-- DATA LISTING follows --

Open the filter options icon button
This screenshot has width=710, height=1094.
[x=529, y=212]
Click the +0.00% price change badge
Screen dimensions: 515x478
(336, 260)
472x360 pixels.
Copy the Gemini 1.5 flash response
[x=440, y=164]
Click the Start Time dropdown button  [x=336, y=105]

-- DATA LISTING concluded --
-- DATA LISTING follows --

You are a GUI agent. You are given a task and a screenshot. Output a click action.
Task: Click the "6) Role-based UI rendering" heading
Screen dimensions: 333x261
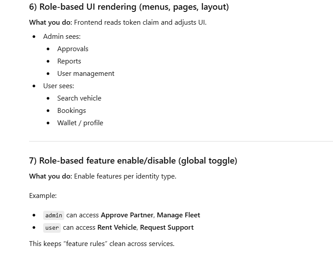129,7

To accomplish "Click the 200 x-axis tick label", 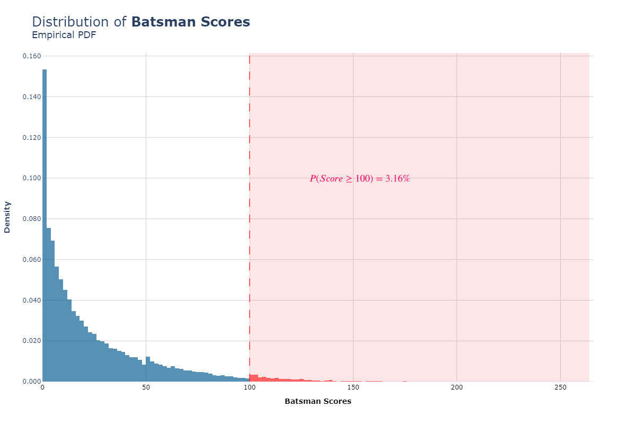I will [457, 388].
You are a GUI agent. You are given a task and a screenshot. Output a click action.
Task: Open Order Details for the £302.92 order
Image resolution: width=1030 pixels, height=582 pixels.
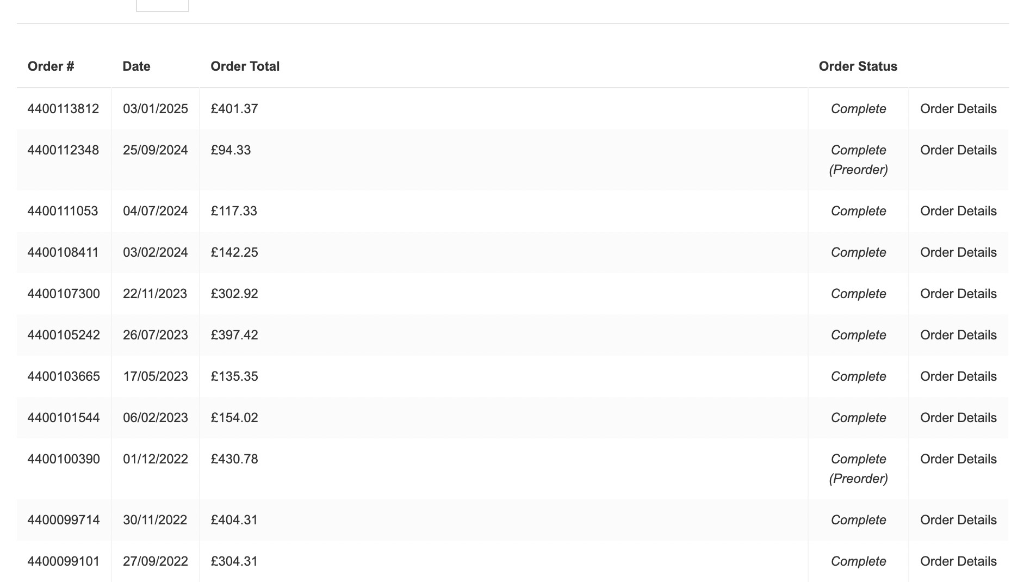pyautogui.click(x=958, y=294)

-- DATA LISTING concluded --
-- DATA LISTING follows --

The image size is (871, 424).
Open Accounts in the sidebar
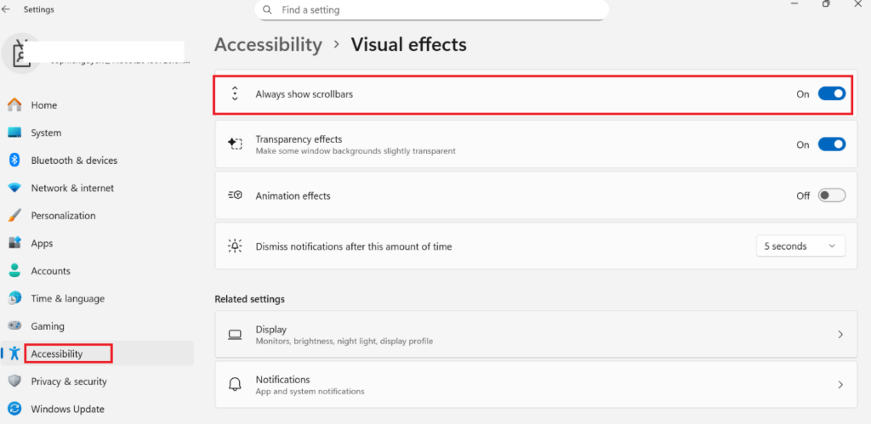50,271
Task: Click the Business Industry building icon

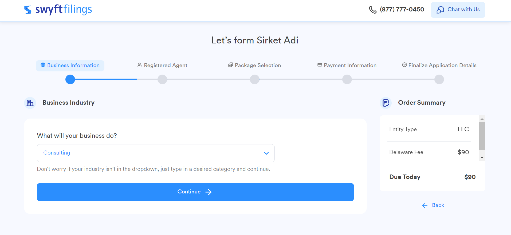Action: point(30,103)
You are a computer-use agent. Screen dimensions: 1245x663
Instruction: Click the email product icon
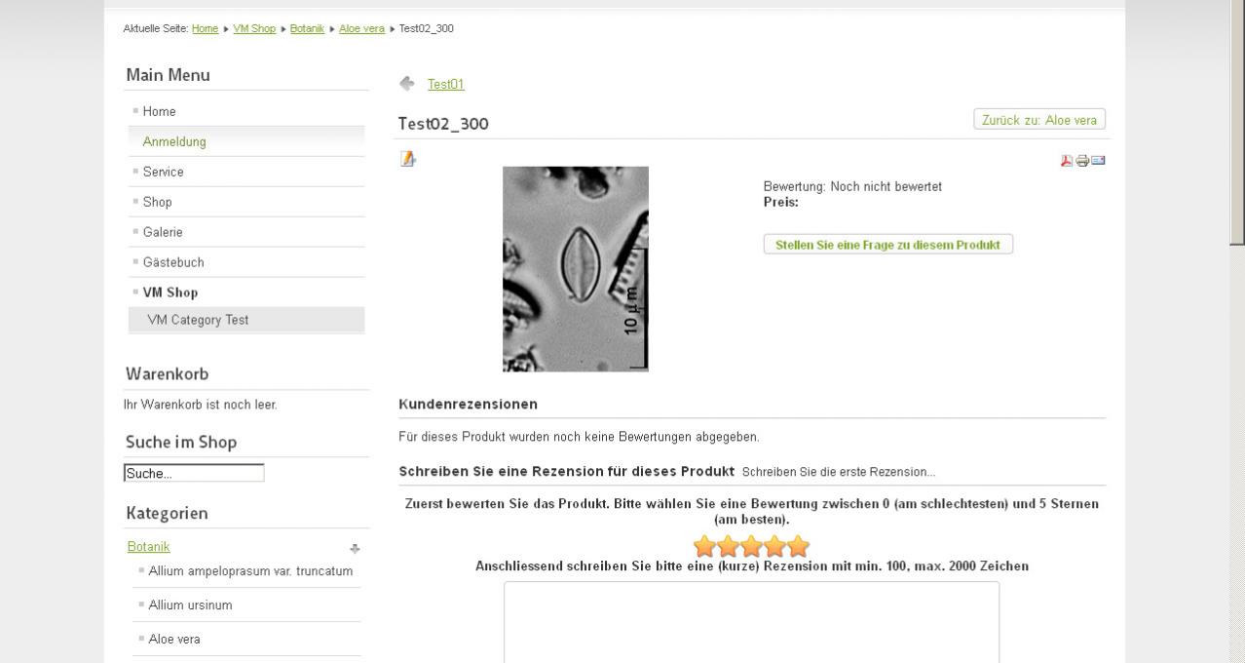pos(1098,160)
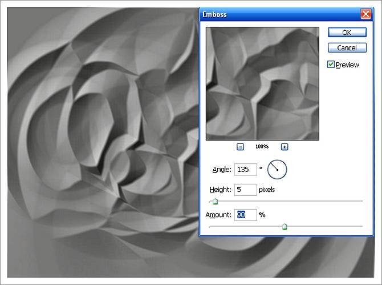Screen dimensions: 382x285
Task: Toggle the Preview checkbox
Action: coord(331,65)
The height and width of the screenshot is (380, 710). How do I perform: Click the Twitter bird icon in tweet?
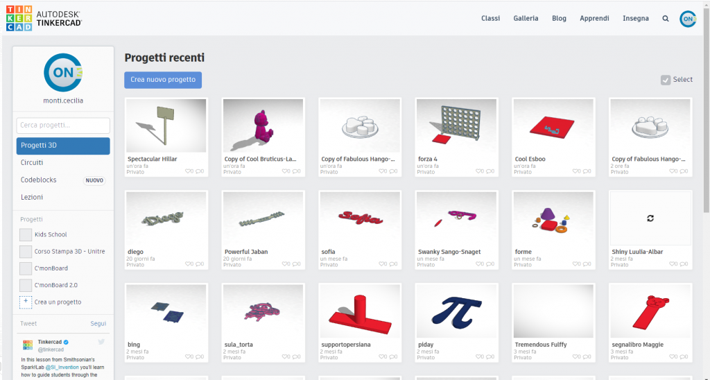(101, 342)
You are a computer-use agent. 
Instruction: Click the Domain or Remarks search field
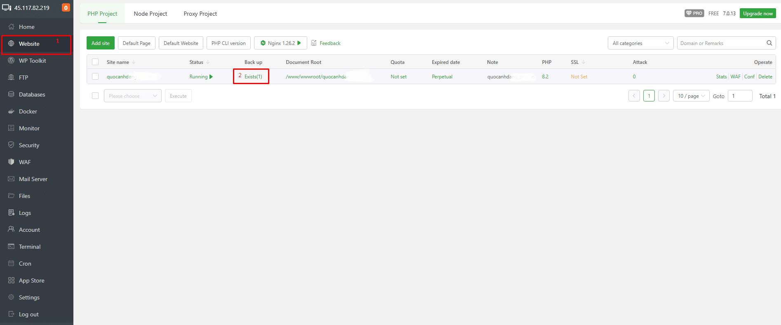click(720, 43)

-- DATA LISTING concluded --

Count how many lines in the material above hold the word "computer", then write the number and nothing more.

2